Exercise objective -
Please keep to the lines below from the one with "Task: Click the 'Here is your photo' message" through the one with "The image size is (1256, 838).", and restate them word for word, ends included.

┌─ Entries supplied

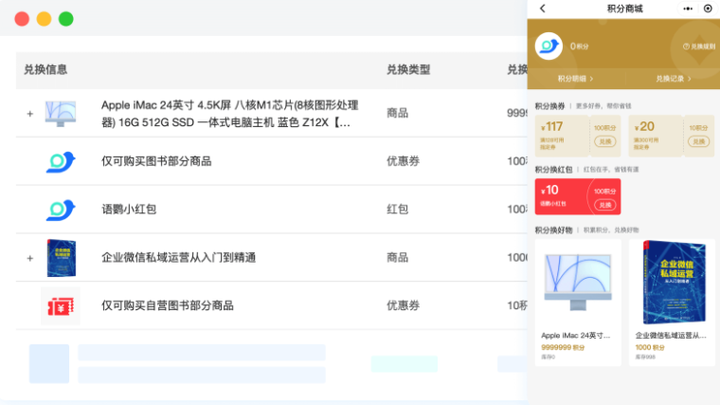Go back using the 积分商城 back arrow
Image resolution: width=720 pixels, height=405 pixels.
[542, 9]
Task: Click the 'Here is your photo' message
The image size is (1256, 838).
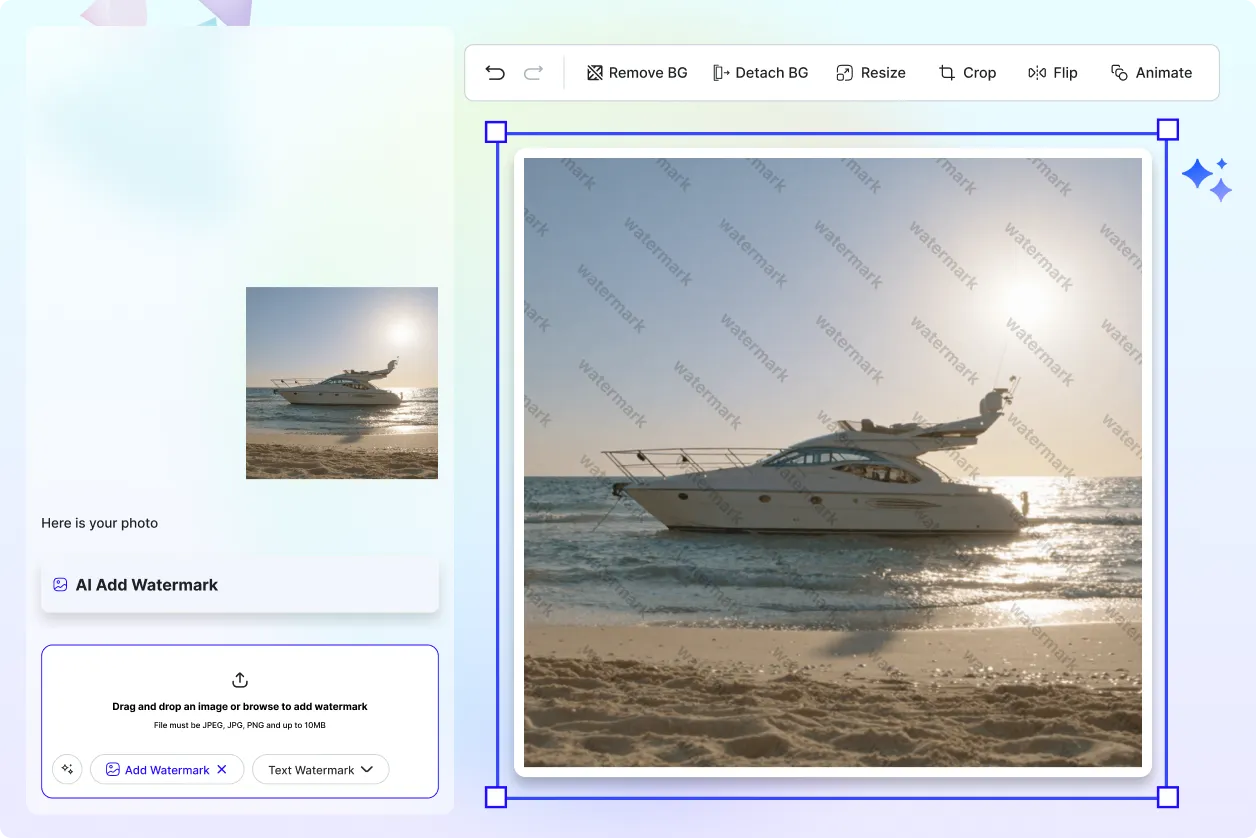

└─
┌─ Entries supplied

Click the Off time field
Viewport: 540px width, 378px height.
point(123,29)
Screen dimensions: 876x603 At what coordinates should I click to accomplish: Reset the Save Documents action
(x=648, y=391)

└─

Exercise solution -
Task: Click the 'Here is your photo' message
The image size is (1256, 838).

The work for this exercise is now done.